> PAGE EXTRACT
If Australian National Socialism is to develop from the personal belief of a few scattered adherents into a true political force, then we will need to introduce our ideas to broader society. How this is to be done is not an easy question, and goes beyond surface questions of aesthetics and presentation style. We provide here a theoretical framework for comprehending the nature of our task, which must ultimately be orientated towards bringing about a total revolution in Australian politics and society. This task is of the utmost importance for the future of our people.
What is metapolitics?
The basic concept underlying our strategy is metapolitics. Metapolitics has been given many definitions by thinkers of the left and right. The problem with many of these definitions is that they are overly abstract, treating culture as something which happens in a void, disconnected from its social and historical context.
Our definition is therefore as follows:
Metapolitics is the concept that revolutions in politics are always preceded by significant changes in a society’s culture, philosophy, identity and values. These latter changes are caused when the culture-bearing stratum of society, and eventually the masses, become disillusioned with a dominant worldview which has deviated from reality to the point where it is actively hindering the survival and growth of the society from which it emerged. They begin to seek out new alternatives, ignoring the limits on thought and action set out by the old order. These changes inevitably emerge into the realm of politics, as they modify perceptions of what is politically desirable and possible, and what constitutes legitimate authority.
The role of National Socialist practitioners of metapolitics is to attack the old liberal culture, philosophy, identity and values which are slowly suffocating White Australia, and replace them with our own. This will erode the legitimacy of the ruling system, and open up space for National Socialism to emerge as a serious political alternative for the increasing number of Australians disillusioned with the status quo.
The cultural aspect of metapolitics
To understand its impact on our strategy we must go deeper than this brief definition, and break metapolitics down into its cultural and political aspects. In cultural terms, metapolitics can be used as a direct attack on the root cause of our problems, both in Australia and in wider Western civilisation. The root cause of the sickness of the West is not primarily a racial one, but a cultural one. The present culture of the West has been thoroughly rotted by the soul-sicknesses of liberalism, universalism, egalitarianism, progressivism and rationalist philosophy. It is this internal weakness that has caused the external signs of civilisational suicide.
While those factors have been around since the 18th century, they are only today reaching their logical conclusion. What kept this sickness at bay in the past was the exposure of the average person to the harshness of life, which ensured that they maintained their instincts and did not give themselves over completely to the worship of abstract concepts. Today, a large section of the population has become so denatured that they believe that these concepts are more important than reality itself—that reality must be bent to comply with their gods of equality, freedom and progress. Progressivism tells its followers that they can create an external heaven on earth right now, and that the only thing standing in its way is humanity as it is. Reality, however, will never resemble this abstract fantasy, and so the enraged mob lashes out at anything that is seen to oppose their values. Anything that smacks of hierarchy, strength, discipline, distinctiveness and tradition is violently assaulted, scapegoated for mankind’s failure to actualise this utopia. This is the reason for the hysterical reaction of liberals and their ilk to National Socialism and Fascism.

> GIVEN INSTRUCTION 1
According to the metapolitics text, since what century have liberalism, universalism, egalitarianism, progressivism and rationalist philosophy been around?
> GIVEN INSTRUCTION 2
Render this sentence from the metapolitics text in Spanish: "Metapolitics has been given many definitions by thinkers of the left and right."

> SOURCE MATERIAL
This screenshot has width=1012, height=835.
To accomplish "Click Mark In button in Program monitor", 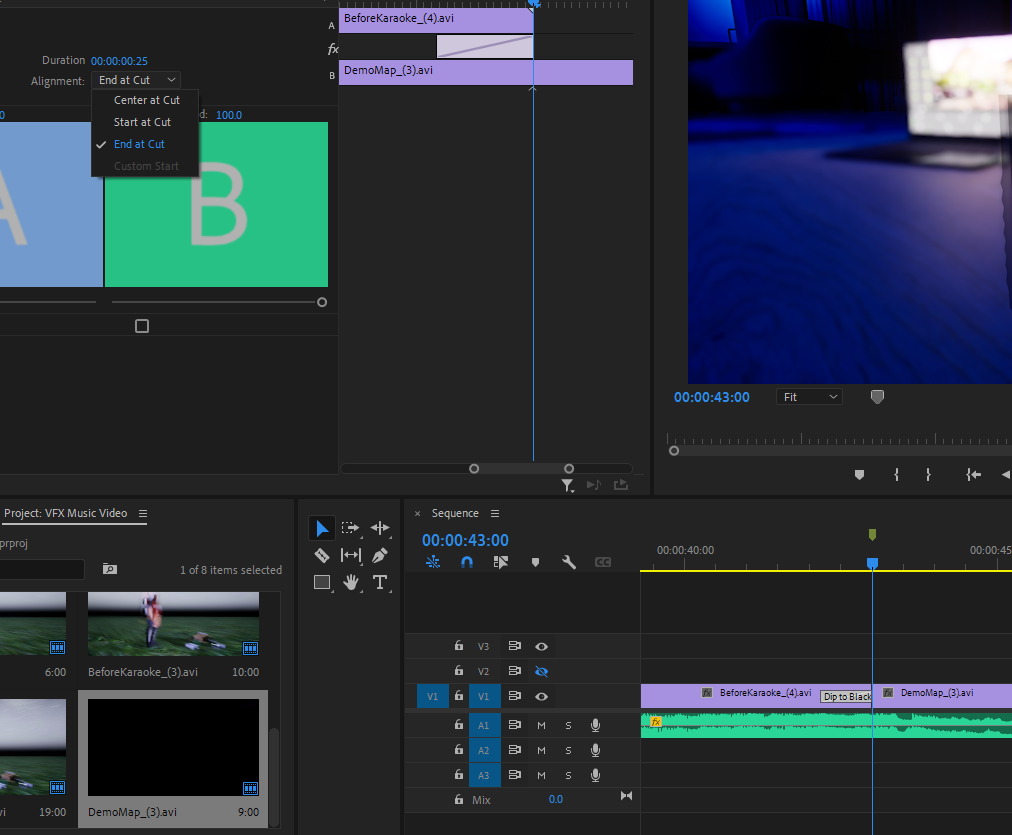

> TASK OUTPUT 1
Since the 18th century.

> TASK OUTPUT 2
La metapolítica ha recibido muchas definiciones por parte de pensadores de izquierda y de derecha.